1.  Use within the Assessed and Supported Year in Employment –

The newly qualified social worker (NQSW) in Plymouth City Council Children’s Services has a final test of their knowledge and skills, measured through the auditing of an

assessment and accompanying care plan. Professional Development Services believe that these two documents have the potential to evidence the majority of the knowledge and skills statement (KSS). Since this final assessment at month 10 is supplemented by the final NQSW portfolio utilising the KSS and the professional capability framework (PCF), there is a strong bank of evidence to support employment and capability judgements.

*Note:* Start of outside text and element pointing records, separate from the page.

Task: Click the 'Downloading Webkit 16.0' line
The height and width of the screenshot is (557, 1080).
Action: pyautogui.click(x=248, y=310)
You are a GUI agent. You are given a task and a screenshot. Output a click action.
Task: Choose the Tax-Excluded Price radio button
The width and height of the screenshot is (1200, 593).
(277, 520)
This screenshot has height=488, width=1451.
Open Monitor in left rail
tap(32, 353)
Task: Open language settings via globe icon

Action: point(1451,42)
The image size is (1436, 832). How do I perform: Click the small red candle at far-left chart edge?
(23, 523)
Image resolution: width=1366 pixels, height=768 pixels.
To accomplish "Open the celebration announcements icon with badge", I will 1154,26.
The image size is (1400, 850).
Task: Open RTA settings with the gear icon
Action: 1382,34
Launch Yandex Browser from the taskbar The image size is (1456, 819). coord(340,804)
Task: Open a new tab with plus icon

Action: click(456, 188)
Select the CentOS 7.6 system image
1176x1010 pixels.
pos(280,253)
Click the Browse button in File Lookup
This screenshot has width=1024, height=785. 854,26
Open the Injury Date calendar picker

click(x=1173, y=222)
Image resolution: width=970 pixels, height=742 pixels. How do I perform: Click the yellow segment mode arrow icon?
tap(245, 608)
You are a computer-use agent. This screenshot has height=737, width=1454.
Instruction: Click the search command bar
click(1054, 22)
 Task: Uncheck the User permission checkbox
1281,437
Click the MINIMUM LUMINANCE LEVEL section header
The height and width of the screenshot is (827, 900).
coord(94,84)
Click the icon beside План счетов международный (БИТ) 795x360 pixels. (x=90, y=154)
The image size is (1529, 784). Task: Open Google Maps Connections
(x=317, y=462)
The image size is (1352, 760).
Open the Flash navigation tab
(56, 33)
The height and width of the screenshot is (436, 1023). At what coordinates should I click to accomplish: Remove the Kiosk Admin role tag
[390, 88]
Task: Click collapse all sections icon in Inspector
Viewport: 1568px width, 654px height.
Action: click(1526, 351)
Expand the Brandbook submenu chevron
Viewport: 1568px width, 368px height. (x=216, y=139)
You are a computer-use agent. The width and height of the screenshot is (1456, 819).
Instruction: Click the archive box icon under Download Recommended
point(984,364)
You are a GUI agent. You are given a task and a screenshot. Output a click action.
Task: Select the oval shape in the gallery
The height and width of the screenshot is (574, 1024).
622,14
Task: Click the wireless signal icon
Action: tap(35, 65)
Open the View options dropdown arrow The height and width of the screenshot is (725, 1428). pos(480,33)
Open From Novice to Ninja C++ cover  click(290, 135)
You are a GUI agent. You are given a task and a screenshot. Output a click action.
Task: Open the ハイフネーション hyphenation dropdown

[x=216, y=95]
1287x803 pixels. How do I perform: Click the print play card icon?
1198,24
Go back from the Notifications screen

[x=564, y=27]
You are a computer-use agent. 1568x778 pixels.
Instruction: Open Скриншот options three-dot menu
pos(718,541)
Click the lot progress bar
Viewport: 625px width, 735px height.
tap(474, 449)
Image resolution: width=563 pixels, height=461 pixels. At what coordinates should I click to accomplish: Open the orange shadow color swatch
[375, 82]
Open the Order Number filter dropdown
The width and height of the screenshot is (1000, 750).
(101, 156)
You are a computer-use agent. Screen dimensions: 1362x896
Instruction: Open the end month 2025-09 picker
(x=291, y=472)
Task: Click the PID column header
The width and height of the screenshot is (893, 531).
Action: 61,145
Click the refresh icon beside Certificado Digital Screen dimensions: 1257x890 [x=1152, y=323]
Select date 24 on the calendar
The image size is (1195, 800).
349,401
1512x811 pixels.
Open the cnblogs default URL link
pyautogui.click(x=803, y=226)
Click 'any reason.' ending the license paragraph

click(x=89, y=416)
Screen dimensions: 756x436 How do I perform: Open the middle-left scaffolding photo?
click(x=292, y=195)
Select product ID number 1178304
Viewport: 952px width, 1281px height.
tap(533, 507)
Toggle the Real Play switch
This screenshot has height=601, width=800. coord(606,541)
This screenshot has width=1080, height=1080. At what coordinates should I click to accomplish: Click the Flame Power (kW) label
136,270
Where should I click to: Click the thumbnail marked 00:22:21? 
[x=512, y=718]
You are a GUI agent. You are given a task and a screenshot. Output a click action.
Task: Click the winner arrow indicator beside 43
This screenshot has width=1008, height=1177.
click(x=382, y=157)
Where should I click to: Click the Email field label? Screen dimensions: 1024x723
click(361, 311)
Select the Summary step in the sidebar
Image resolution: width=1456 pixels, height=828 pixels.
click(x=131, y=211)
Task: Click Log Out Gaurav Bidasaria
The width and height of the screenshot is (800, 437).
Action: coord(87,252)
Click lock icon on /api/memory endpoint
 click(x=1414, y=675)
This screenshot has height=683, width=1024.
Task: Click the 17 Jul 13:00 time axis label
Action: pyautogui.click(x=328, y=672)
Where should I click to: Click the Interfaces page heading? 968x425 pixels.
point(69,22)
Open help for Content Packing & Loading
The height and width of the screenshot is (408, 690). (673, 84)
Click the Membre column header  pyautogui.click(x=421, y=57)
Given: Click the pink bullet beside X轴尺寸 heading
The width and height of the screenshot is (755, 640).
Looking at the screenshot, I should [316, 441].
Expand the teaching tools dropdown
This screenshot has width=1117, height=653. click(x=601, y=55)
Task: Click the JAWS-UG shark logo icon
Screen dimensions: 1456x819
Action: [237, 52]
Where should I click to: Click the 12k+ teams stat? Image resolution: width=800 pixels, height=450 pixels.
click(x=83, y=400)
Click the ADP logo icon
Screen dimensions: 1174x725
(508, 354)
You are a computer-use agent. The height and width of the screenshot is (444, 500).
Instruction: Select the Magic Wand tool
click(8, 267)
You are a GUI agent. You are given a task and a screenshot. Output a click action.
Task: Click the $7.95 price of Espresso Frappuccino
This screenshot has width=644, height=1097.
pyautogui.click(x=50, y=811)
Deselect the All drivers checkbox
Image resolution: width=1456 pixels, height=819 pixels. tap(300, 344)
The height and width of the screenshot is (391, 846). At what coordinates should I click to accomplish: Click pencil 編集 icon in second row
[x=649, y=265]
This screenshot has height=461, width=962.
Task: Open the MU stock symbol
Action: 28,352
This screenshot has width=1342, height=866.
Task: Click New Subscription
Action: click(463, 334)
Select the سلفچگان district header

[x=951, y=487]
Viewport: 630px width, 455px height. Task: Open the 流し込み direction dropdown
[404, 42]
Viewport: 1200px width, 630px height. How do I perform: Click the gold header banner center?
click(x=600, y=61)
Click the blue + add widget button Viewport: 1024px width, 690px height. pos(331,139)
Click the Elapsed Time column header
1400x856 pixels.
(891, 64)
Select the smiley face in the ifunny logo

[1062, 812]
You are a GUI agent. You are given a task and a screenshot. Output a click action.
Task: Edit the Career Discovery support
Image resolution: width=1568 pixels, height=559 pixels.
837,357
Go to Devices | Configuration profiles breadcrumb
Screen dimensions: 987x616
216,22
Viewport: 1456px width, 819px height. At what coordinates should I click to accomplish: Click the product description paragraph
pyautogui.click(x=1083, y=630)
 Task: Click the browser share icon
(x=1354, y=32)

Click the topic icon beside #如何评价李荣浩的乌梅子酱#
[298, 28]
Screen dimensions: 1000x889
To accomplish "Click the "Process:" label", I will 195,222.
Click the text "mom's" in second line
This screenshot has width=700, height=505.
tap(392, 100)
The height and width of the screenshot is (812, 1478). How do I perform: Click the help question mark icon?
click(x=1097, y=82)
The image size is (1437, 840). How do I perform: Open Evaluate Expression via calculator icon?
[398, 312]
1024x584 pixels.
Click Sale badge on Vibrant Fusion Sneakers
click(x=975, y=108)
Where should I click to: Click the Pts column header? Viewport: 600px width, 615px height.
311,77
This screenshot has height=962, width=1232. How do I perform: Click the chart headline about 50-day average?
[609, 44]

Where the assessment and care plan does not evidence the KSS to a sufficient level (not adequate), the NQSW is given written feedback and offered an opportunity to resubmit. The feedback should be used to inform learning and development plans and critical reflection in supervision.

A specific audit tool is used, linked not only to the KSS, but drawn from statutory guidance and regulatory requirements. This ensures that the criteria for evaluation is not ambiguous or biased in terms of what makes ‘a good assessment’, providing a base for consistent, valid assessment that is robust and defensible in an employment context as well as an education one.

The tool’s evidence base is updated regularly as guidance is updated. The current version is version 5.

Performance in this test feeds back into the quality assurance mechanisms within the council, highlighting those areas for organisational concerns and group development that may become apparent. These in turn can inform supervisor training needs as well as NQSW future training needs.

2.  Use within experienced grade levels:

In the experienced worker context, the linking of the statutory basis for good assessment and care planning to the developmental KSS framework starts to build understanding in those grades of the new framework for continuing professional development as well as improving the quality of practice for children and families.

This is an important part of developmental planning for annual appraisal and individual development plans, as well as for any future plans for the approved child and family practitioner test and for employer endorsement.

The KSS has not replaced the PCF, whose levels are still useful within the organisation. But in the context of assessment and care planning, the KSS provides a focused framework that maps readily to practice requirements.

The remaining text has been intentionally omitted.